| FONTE |

● ● ● ● ●

#  > Desenvolvimento >  > Linguagens de Programação >  >  PHP erro ao usar o header("Location: ");

## cleciorodrigo

Bom dia amigos da comunidade Under, pessoal estou precisando da ajuda de vcs seguinte tenho um pequeno script em php que funciona muito bem no Fedora Core 5 com apache e php5, porem estou colocando ele pra rodar no Slackware 10.2 com apache2 e php4 tenho erro ao usar o header("Location: ");

Segue o trecho do script

if ( $row_RSUsuario['login'] == $login )
{
comandos se o login for igual ....
}
else {
header("Location:index.php?erro=login");
}

Porem se crio um script simples funciona

<?php
header("Location:https://under-linux.org");
?>

O problema é que tenho este script rodando no Fedora com php5 sera que neste caso é uma limitação do php4?

Grato

Clecio

----------


## evandrofisico

Qual foi o erro ocorrido? foi algo relacionado a "headres already sent"?
caso tenha sido, recomendo o uso de funções de output buffering em scripts que precisam modificar os headers, de forma que você possua mais controle sobre a saída

----------


## cleciorodrigo

Isso mesmo segue abaixo o erro:

Warning: Cannot modify header information - headers already sent by (output started at /var/www/login/auth.php:25) in /var/www/login/auth.php on line 93

Valeu

----------


## cleciorodrigo

Problema resolvido pessoal, seguinte quando se usa o header("Location:"); não pode haver o comando echo ou qualquer trecho de codigo html, nem mesmo um espaço por isso estava tendo erros, pois meu script estava assim

<?php
conteudo do script 1
?>

<?php
conteudo do script 2
?>

<?php
conteudo do script 3
?>

a linha em branco entre cada trecho do codigo era tido como codigo html por isto do erro.

Obrigado pela ajuda

----------

● ● ● ● ●

| MATERIAL FORNECIDO |
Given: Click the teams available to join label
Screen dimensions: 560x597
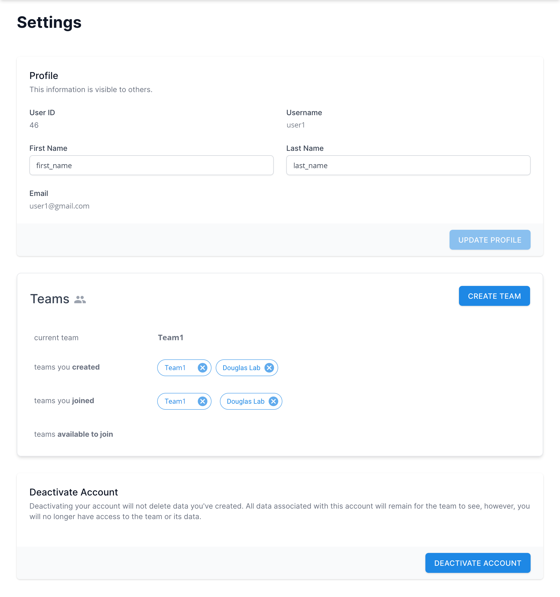Looking at the screenshot, I should tap(74, 434).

● ● ● ● ●

| ENUNCIADO DA TAREFA |
Reproduza integralmente, sem qualquer alteração, o tópico sobre o erro ao usar header no PHP. O material constitui um conjunto à parte e independente.

| RESULTADO FINAL |
#  > Desenvolvimento >  > Linguagens de Programação >  >  PHP erro ao usar o header("Location: ");

## cleciorodrigo

Bom dia amigos da comunidade Under, pessoal estou precisando da ajuda de vcs seguinte tenho um pequeno script em php que funciona muito bem no Fedora Core 5 com apache e php5, porem estou colocando ele pra rodar no Slackware 10.2 com apache2 e php4 tenho erro ao usar o header("Location: ");

Segue o trecho do script

if ( $row_RSUsuario['login'] == $login )
{
comandos se o login for igual ....
}
else {
header("Location:index.php?erro=login");
}

Porem se crio um script simples funciona

<?php
header("Location:https://under-linux.org");
?>

O problema é que tenho este script rodando no Fedora com php5 sera que neste caso é uma limitação do php4?

Grato

Clecio

----------


## evandrofisico

Qual foi o erro ocorrido? foi algo relacionado a "headres already sent"?
caso tenha sido, recomendo o uso de funções de output buffering em scripts que precisam modificar os headers, de forma que você possua mais controle sobre a saída

----------


## cleciorodrigo

Isso mesmo segue abaixo o erro:

Warning: Cannot modify header information - headers already sent by (output started at /var/www/login/auth.php:25) in /var/www/login/auth.php on line 93

Valeu

----------


## cleciorodrigo

Problema resolvido pessoal, seguinte quando se usa o header("Location:"); não pode haver o comando echo ou qualquer trecho de codigo html, nem mesmo um espaço por isso estava tendo erros, pois meu script estava assim

<?php
conteudo do script 1
?>

<?php
conteudo do script 2
?>

<?php
conteudo do script 3
?>

a linha em branco entre cada trecho do codigo era tido como codigo html por isto do erro.

Obrigado pela ajuda

----------